Когда-то в Университете, лет восемьсот назад, была синагога, потом евреев вежливо попросили покинуть город, со здания поснимали магендовиды, установили крест - и сделали церковь. Лет через пятьсот вынесли кресты, посадили в купол ректора - и бывшая синагога, бывшая церковь превратилась в Университет.

Ректор восседал над облаками и время от времени с опаской поглядывал вниз - он побаивался, как бы Университет вновь не превратился в синагогу - в город вернулись евреи, а ректор был наслышан о цикличности процессов.

Когда ему говорили: "История повторяется, герр профессор", - он вздрагивал…
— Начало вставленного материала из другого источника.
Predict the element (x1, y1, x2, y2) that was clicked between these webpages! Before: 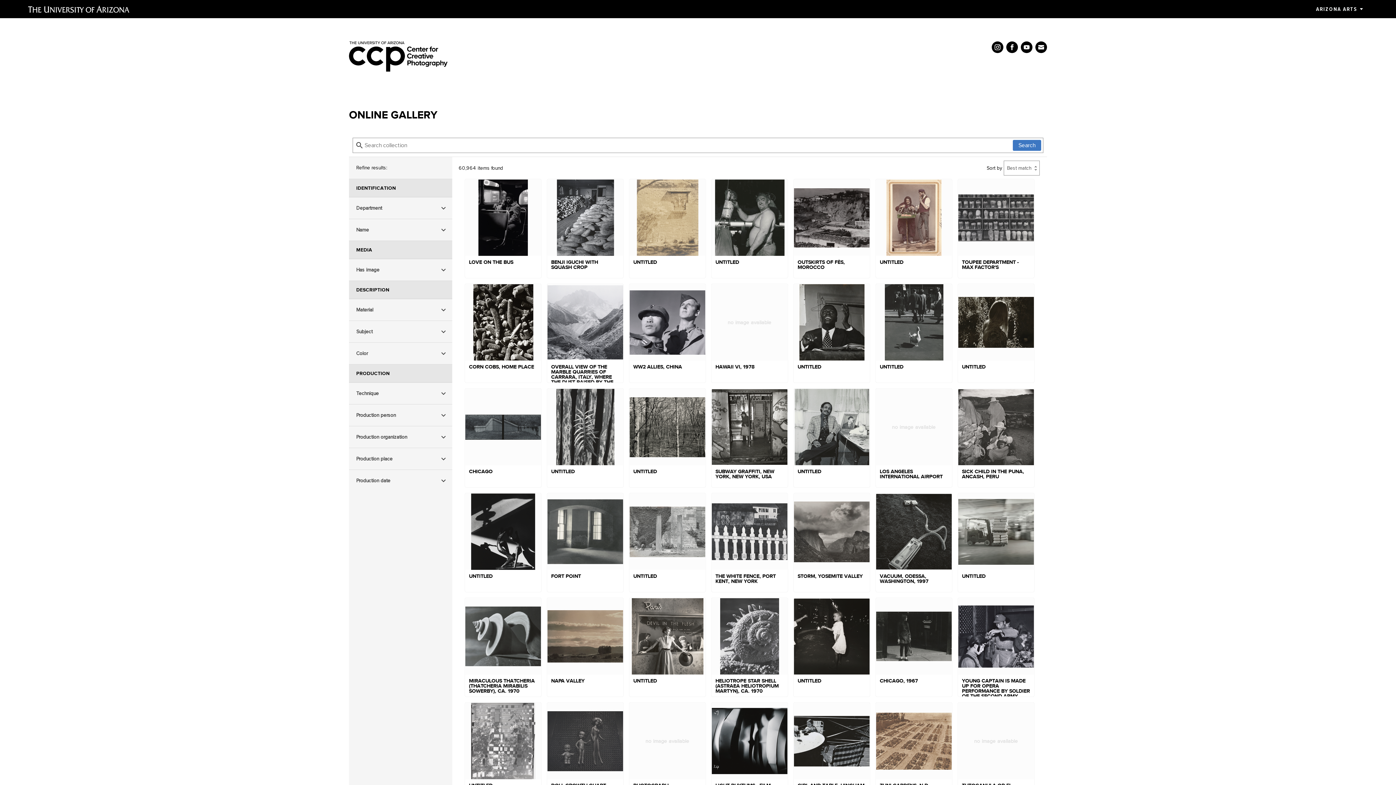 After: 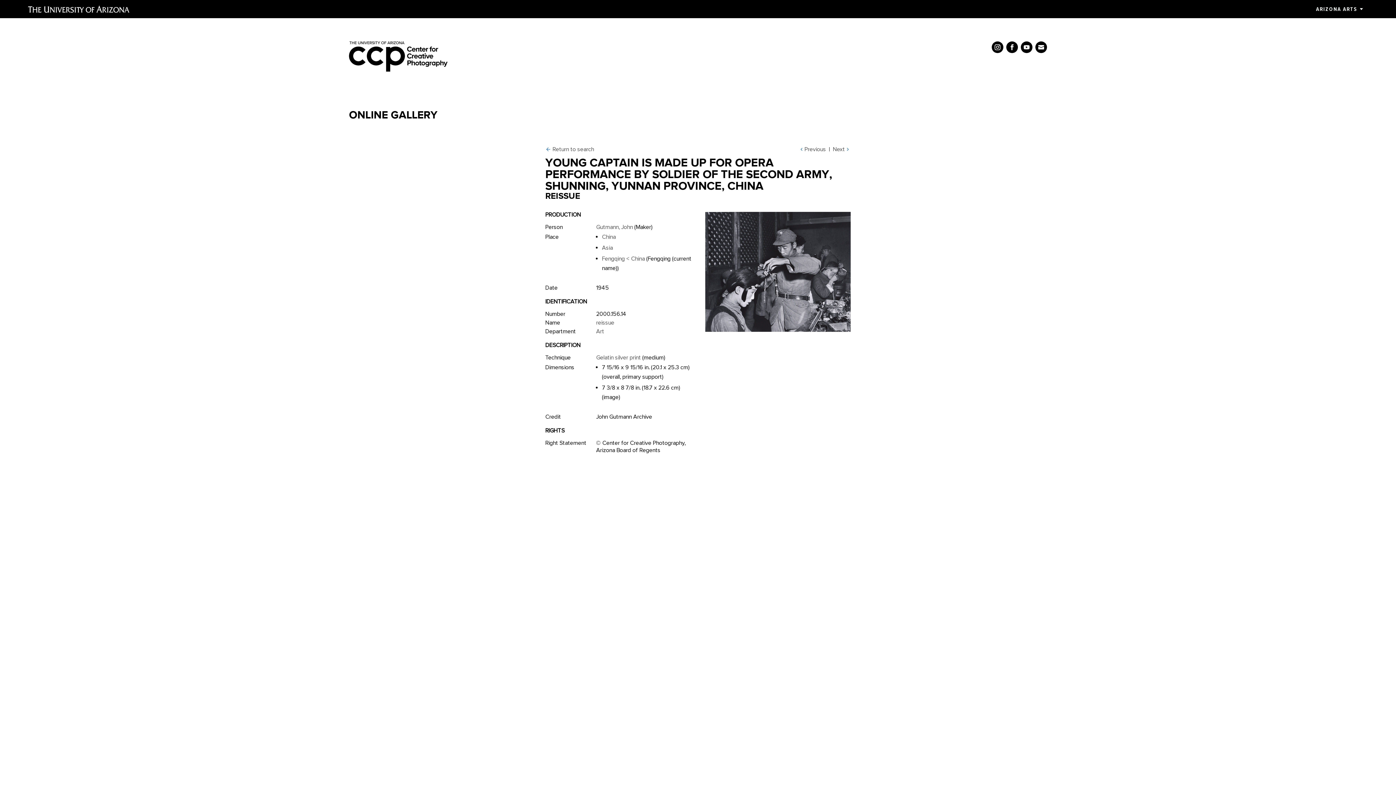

Университет был широко известен еще и тем, что его не закончил ни один выдающийся человек. Ни один крупный ученый. Даже просто известных не было среди его выпускников… Этим он отличался даже от молодых африканских университетов, в которых время от времени учились вожди племен и борцы за национальную независимость… В какой-то степени отсутствие громких имен было предметом гордости Университета. И вполне заслуженно - ни один его выпускник не развязал ни одной мировой войны, не изобрел бомбы, не открыл страшных бактерий и не создал чреватую последствиями идеологию - большинство из них скромно трудились в том же Университете, и, если для них не хватало профессорских или преподавательских должностей, они работали администраторами, библиотекарями, садовниками, консьержами. Возникла какая-то новая, хорошая традиция - не покидать "Альму матер".

Поэтому устроиться на работу в этот Университет, даже на самую замшелую должность, можно было, только закончив его.

Исключение делалось для членов семей, живущих на берегах лингвистической реки более восьмисот лет, то есть с того времени, когда город покинули евреи, а также для бушменов Калахари.